# [solved] Firefox: schrift teilweise zu groß

## kutte128

[solved]

Problem war firefox-bin (3.5.6 und 3.6)

Ein kompilierter firefox funktioniert einwandfrei.

++++++++++++++++++++++++++++++++++++++++

Hi,

folgendes Problem:

Teilweise sind die Schriften im Firefox - nur auf den Webpages, nicht Menü usw. - zu groß.

Ich habe schon die üblichen Verdächtigen durch: DPI geändert, andere Schriften, ~/.font.conf.

Auch div.. xorg-Wikis u.a. das http://en.gentoo-wiki.com/wiki/X.Org/Fonts, welches auch der letzte Stand ist.

Auf meinem alten Rechner (x86) hatte ich keine Probleme, habe auch sämtliche Einstellungen auf meinen neuen übernommen (x86_64).

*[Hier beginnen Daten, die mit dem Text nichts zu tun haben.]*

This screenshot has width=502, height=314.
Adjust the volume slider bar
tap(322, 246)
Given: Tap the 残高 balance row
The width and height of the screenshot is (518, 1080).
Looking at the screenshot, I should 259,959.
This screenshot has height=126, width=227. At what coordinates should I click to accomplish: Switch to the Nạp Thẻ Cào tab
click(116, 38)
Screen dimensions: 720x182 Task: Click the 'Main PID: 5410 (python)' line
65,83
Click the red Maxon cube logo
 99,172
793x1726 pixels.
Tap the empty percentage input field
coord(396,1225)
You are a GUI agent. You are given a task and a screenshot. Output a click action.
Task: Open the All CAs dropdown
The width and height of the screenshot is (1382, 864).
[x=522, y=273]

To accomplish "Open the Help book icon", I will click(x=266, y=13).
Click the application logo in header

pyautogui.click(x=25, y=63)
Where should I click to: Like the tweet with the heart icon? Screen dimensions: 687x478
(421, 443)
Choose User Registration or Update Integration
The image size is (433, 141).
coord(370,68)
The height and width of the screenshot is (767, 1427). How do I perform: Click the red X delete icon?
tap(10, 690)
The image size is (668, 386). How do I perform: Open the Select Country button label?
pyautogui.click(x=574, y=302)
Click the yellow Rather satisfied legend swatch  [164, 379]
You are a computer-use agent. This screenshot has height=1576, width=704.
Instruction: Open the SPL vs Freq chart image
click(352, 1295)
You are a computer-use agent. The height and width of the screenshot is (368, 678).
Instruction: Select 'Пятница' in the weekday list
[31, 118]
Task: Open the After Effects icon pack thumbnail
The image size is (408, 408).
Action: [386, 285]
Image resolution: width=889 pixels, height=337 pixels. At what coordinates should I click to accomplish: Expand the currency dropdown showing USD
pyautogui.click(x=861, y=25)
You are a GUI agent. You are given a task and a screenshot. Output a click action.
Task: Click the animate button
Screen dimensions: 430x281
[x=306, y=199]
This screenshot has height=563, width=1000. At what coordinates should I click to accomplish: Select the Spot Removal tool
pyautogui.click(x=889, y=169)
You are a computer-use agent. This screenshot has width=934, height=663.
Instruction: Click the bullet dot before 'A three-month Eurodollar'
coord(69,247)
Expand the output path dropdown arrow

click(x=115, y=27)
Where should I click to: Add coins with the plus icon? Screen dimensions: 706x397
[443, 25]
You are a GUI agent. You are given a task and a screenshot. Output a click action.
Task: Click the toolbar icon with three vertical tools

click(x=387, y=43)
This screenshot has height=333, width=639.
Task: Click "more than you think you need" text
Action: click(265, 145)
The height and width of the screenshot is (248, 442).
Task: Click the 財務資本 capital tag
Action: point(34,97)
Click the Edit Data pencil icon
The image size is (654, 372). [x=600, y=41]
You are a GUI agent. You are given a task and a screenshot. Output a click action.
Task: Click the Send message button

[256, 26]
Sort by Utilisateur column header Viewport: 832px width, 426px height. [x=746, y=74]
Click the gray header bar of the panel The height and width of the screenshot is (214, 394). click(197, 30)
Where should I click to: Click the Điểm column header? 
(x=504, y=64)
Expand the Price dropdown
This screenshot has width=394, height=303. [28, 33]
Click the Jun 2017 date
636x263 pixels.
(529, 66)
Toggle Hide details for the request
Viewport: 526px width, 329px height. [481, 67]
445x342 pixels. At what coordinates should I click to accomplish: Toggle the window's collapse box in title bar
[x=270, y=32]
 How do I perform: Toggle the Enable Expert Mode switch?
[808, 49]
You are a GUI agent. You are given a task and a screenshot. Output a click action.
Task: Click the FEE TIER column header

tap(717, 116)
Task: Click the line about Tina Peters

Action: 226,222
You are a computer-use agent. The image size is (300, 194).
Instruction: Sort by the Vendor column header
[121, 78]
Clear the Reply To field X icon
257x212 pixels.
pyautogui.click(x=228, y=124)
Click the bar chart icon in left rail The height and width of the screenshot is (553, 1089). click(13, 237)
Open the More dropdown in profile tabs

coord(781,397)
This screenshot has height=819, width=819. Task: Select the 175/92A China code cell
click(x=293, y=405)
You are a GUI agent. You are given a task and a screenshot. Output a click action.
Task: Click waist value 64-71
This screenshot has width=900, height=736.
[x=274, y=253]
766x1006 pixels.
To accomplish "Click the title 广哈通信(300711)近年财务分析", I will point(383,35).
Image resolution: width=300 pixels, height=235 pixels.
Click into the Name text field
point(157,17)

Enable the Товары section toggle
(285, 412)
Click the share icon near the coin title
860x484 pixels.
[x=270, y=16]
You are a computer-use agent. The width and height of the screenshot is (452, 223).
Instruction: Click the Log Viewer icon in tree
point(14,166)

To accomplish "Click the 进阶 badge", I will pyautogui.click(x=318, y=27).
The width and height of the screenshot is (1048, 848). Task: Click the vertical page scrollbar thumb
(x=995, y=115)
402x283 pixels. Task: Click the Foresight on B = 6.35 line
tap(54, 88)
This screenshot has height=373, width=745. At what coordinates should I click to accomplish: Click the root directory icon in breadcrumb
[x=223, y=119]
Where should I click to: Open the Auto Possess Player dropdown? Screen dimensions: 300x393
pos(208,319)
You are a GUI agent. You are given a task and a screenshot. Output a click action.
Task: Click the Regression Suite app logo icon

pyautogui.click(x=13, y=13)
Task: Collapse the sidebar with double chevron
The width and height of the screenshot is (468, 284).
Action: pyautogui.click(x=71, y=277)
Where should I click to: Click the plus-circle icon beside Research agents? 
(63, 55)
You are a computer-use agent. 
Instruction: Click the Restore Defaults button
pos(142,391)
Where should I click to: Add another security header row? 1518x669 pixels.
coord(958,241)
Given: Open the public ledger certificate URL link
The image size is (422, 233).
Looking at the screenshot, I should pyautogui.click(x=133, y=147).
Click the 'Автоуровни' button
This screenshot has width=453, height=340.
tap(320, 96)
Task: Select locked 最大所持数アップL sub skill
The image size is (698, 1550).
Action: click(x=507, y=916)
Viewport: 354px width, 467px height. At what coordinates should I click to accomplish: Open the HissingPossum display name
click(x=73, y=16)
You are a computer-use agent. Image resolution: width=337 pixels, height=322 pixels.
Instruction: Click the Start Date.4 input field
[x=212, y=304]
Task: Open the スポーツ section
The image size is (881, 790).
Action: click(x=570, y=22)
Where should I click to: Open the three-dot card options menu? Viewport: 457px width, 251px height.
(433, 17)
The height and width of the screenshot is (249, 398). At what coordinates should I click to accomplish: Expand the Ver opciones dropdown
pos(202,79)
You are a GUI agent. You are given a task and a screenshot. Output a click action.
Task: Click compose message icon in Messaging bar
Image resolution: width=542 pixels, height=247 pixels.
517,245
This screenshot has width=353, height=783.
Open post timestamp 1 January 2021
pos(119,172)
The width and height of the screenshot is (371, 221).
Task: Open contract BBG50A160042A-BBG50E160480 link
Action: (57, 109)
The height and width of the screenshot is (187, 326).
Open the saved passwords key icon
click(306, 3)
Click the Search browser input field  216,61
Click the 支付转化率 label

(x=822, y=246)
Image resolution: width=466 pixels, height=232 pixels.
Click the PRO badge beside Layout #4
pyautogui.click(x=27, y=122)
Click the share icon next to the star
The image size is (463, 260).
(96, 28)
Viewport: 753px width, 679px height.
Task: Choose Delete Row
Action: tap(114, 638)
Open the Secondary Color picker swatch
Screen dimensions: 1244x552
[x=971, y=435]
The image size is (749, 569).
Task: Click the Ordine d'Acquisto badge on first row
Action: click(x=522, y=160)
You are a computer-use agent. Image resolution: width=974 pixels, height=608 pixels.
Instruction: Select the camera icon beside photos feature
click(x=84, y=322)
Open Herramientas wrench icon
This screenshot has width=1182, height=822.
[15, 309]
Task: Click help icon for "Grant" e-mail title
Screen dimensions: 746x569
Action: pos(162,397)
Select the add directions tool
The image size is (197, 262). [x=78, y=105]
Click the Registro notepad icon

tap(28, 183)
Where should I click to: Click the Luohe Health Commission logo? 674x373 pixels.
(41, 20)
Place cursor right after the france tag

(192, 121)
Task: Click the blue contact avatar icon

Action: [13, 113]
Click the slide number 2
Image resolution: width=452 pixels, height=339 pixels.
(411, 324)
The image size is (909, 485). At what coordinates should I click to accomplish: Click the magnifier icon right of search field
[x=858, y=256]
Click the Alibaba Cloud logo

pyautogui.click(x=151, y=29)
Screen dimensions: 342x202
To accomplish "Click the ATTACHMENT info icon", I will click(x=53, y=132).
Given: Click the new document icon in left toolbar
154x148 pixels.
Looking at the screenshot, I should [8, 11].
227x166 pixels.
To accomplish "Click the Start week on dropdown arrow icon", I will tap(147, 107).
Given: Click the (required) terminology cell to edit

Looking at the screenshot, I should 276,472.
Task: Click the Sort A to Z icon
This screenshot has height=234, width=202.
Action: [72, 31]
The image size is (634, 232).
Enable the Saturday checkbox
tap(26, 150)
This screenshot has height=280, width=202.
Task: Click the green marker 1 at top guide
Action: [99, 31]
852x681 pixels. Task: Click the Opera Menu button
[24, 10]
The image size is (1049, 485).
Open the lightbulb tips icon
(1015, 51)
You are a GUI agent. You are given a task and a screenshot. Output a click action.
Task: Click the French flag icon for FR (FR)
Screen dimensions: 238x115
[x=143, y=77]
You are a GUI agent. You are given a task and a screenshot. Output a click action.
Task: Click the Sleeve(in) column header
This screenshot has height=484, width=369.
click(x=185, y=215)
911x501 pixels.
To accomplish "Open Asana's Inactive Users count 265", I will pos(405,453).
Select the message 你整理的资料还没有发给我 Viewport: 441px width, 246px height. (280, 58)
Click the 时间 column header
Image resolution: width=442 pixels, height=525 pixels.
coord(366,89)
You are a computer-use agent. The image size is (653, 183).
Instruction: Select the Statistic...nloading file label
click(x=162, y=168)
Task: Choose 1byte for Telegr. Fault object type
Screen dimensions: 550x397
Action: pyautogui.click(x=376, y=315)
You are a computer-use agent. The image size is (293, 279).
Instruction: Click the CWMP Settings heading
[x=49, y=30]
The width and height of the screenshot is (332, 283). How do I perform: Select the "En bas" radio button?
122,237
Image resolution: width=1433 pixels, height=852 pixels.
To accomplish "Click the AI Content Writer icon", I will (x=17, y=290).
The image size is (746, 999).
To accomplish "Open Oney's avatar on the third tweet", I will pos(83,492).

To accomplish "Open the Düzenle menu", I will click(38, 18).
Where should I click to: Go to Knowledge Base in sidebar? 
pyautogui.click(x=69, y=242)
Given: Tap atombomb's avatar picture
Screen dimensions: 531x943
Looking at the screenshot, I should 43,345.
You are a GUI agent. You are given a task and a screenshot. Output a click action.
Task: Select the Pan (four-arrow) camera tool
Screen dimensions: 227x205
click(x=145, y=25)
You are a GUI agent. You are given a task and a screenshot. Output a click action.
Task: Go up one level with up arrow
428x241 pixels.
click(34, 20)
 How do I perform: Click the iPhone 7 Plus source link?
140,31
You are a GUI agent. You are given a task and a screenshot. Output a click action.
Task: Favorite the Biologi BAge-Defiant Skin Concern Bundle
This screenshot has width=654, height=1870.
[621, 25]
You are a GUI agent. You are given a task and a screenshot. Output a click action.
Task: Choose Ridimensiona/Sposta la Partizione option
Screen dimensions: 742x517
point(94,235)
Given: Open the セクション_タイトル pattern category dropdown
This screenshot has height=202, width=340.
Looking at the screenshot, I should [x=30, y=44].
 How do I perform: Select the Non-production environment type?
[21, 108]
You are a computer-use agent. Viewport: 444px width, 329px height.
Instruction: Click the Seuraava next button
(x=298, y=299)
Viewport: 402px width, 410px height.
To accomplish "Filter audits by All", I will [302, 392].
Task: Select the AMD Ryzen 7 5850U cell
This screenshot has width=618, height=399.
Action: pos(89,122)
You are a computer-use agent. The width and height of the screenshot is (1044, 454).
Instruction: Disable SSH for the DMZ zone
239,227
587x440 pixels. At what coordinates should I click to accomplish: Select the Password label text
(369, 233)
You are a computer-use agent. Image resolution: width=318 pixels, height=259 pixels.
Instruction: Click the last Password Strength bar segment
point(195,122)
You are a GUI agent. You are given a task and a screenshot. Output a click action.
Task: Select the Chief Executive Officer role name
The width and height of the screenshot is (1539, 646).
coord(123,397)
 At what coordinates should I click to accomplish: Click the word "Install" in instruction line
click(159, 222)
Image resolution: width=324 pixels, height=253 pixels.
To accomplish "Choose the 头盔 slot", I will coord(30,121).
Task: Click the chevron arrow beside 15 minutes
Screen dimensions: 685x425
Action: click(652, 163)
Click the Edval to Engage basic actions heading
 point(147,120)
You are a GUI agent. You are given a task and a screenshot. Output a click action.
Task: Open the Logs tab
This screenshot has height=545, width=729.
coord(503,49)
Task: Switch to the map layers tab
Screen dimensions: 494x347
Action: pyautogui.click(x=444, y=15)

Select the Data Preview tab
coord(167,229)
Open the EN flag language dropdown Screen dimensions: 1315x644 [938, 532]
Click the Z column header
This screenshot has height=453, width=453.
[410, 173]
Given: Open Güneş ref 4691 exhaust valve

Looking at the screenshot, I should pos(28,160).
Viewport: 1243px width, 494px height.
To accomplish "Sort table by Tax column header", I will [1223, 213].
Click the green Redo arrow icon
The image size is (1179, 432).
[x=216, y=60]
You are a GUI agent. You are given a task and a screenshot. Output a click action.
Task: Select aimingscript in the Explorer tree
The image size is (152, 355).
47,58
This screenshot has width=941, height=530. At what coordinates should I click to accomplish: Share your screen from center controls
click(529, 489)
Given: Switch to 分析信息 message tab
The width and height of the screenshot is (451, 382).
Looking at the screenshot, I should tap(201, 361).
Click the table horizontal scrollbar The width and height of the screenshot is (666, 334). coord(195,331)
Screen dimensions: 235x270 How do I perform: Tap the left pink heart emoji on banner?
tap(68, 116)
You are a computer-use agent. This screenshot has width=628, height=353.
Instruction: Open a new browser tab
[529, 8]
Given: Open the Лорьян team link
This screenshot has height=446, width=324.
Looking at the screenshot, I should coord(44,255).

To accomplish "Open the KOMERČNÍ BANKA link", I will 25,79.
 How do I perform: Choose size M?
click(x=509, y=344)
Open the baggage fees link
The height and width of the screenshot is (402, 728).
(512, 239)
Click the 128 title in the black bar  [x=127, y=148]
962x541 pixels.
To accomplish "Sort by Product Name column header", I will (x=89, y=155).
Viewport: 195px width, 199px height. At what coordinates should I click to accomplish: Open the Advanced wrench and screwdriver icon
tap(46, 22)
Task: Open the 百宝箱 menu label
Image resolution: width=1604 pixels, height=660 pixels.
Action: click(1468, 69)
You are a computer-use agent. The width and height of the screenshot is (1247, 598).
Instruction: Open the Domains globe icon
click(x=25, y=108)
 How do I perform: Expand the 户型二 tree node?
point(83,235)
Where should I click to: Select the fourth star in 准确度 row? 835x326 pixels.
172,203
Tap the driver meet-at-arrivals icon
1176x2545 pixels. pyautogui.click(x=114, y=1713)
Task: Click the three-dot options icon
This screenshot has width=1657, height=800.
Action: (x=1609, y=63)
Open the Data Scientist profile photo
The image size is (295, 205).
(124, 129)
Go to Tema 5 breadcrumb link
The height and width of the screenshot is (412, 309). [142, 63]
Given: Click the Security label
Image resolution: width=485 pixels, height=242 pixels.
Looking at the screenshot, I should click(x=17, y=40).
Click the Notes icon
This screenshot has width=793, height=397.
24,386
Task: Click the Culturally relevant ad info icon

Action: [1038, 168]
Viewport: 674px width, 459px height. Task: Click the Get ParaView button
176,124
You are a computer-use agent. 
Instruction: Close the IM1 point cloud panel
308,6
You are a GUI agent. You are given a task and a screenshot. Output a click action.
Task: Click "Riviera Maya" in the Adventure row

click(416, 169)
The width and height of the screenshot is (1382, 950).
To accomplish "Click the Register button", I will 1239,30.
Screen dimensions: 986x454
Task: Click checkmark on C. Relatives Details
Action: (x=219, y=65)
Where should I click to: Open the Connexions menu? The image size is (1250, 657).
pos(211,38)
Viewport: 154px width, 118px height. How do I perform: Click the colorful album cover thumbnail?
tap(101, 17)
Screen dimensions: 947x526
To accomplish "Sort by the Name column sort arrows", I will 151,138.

Aber auch wenn ich die alten confse nicht nutze habe ich das Problem.

```
xdpyinfo | grep resolution

  resolution:    96x96 dots per inch
```

```
xdpyinfo | grep dimension

  dimensions:    1280x1024 pixels (339x271 millimeters)

```

Hier mal ein Bild:

Wo könnte das Problem liegen?

viele Grüße,

kutte128

----------